In Maori, whenua means 'land'. It also means 'placenta'.
Just as the placenta feeds life-giving blood and nutrients to a babe in the womb, so does a child's connection with the land feed her soul. Burying the placenta in the earth creates a bond that will be deep and strong. (See this beautiful post on the Home Birth Association website)
The little one made her first trip to the bach when she was just a few months old. Her father buried her whenua at the base of a young kauri tree that I had planted several decades ago. It is shooting up into the light.The kauri is now 'her tree', the first place to visit when she comes out here. The land has a way of calling to her and for some time she's been asking to come out to stay. Now at six and a half, on Labour weekend, I brought her out for her first, long-awaited sleepover.

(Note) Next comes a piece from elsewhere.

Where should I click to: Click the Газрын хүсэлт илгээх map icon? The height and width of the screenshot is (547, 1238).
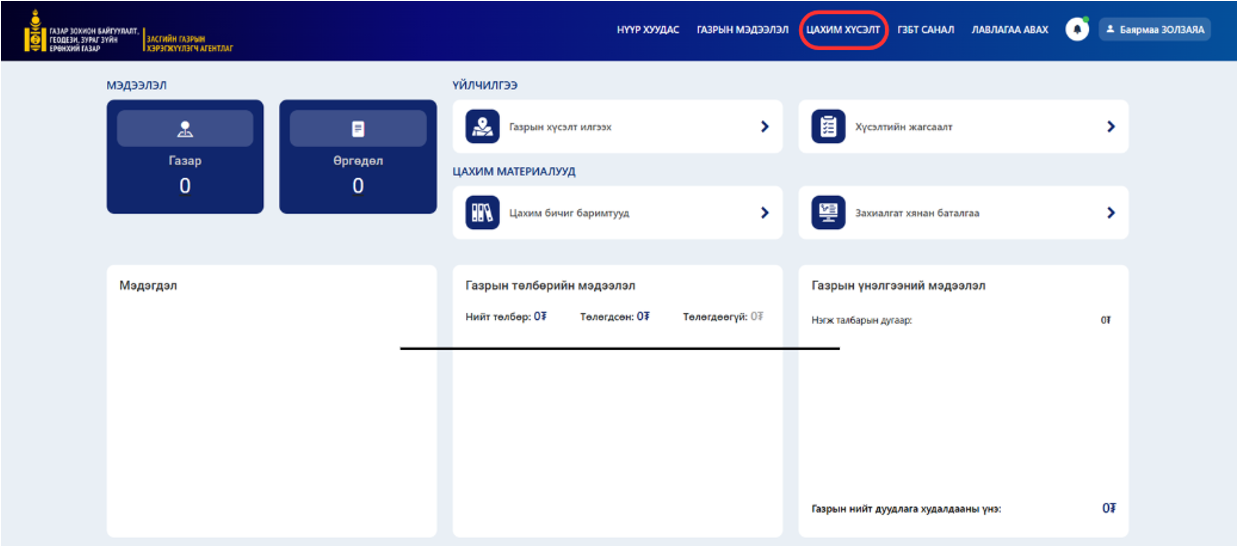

What a joy it is to be with a child who has found her place in nature. She trots off down the bush paths to explore, or sits in a flax 'hut' listening to the wind and the sound of the birds. She picks up leaves, twigs and pieces of bark to hold or arrange on the ground. She wanders along the nearby stream, watching the water, the waving grasses and the flashing wings of the kingfishers.
The whenua of my first granddaughter was buried after she died at six weeks, and a dwarf kowhai tree planted for her. Every time I tend the kowhai, I think of her.
For many reasons, my second granddaughter has not really bonded with the land. The placenta of this granddaughter, who is now a young adult, was lost because of a power cut. When I mentioned this to some Maori women last summer, they said that the whenua should never be put in the fridge or freezer because doing so affects its life energy. It should be buried in a pot of earth, and in this way kept until it is ready for its final resting place in the ground. And so this was done after the new baby was born this year.
It was time for the new baby to visit the bach for the first time, and for her placenta to be buried in the land.
After two and a half months, the whenua had become absorbed into the soil inside the pot, making it rich and dark. See the difference between this and the surrounding earth.
Her kowhai tree is planted, and with it her connection with the land. May this tree grow to full height. May these young ones grow up to love and protect this earth, which needs more care than ever before. And may the land feed their souls in return.